Two-step relaxation in local many-body Floquet systems

TL;DR

This paper investigates the relaxation dynamics of local many-body Floquet systems, revealing a two-phase exponential decay process with a critical time where the relaxation rate changes, challenging the simple exponential decay assumption.

Contribution

It demonstrates that relaxation in Floquet systems occurs in two phases with different rates and identifies a size-dependent critical time, extending the understanding beyond random circuits.

Findings

Relaxation proceeds in two exponential decay phases.

A critical time proportional to system size marks the rate change.

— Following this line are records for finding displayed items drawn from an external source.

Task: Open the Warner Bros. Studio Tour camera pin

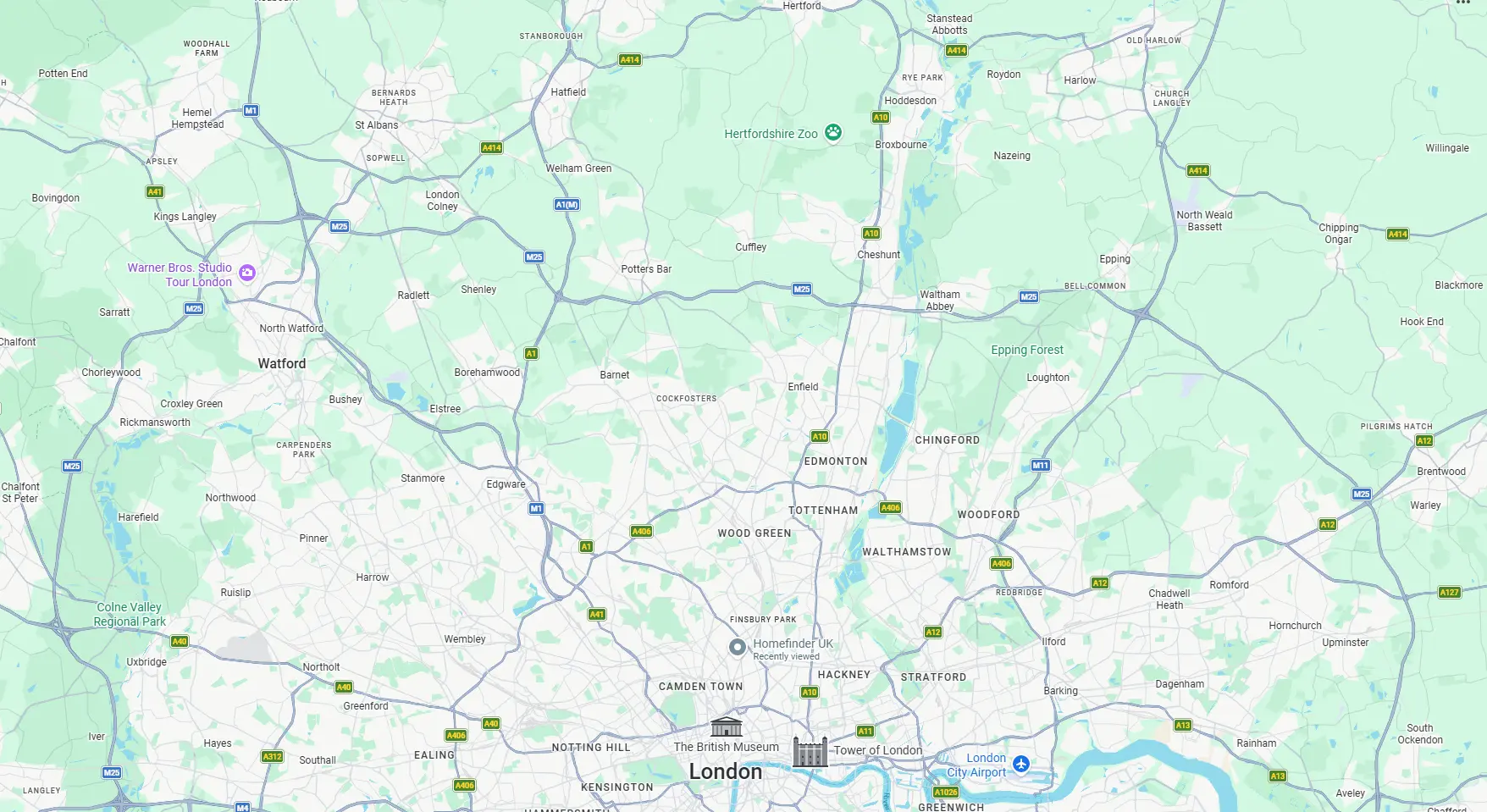Action: pos(247,273)
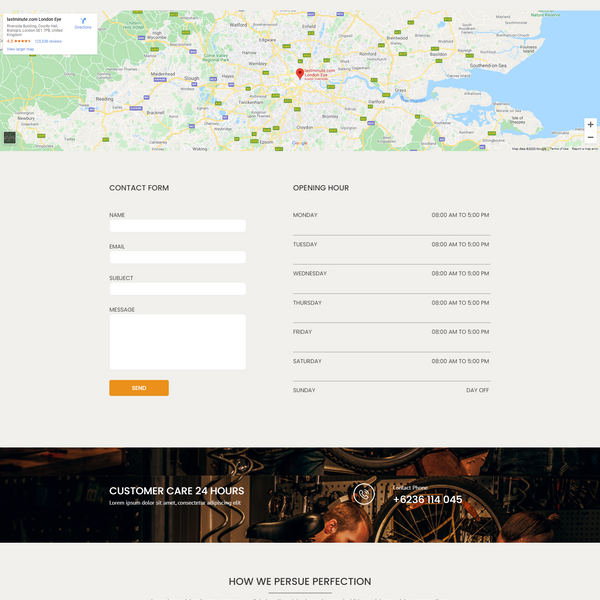The image size is (600, 600).
Task: Select the Subject input field
Action: tap(177, 289)
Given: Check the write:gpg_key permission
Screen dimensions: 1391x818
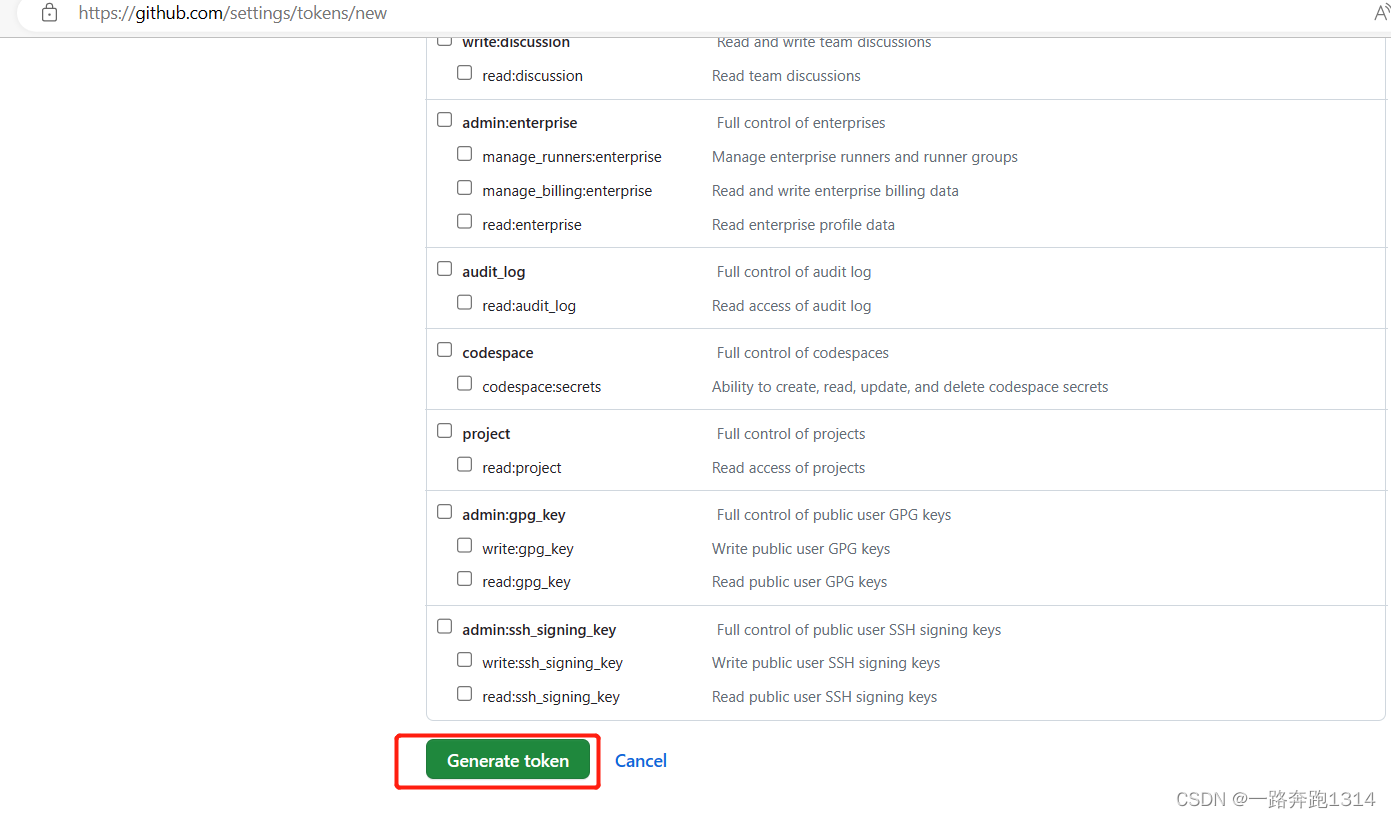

Phantom relaxation occurs beyond random circuit models.

Abstract

We want to understand how relaxation process from an initial non-generic state proceeds towards a long-time typical state reached under unitary quantum evolution. One would expect that after some initial correlation time relaxation will be a simple exponential decay with constant decay rate. We show that this is not necessarily the case. Studying various Floquet systems with fixed two-qubit gates, and focusing on purity and out-of-time-ordered correlation functions, we find that in many situations relaxation proceeds in two phases of exponential decay having different relaxation rates. Namely, in the thermodynamic limit the relaxation rate exhibits a change at a critical time proportional to system's size. The initial thermodynamically relevant rate can be slower or faster than the asymptotic one, demonstrating that the recently discovered phantom relaxation, in which the decay is slower than predicted by a nonzero transfer matrix gap, is not limited to only random circuits.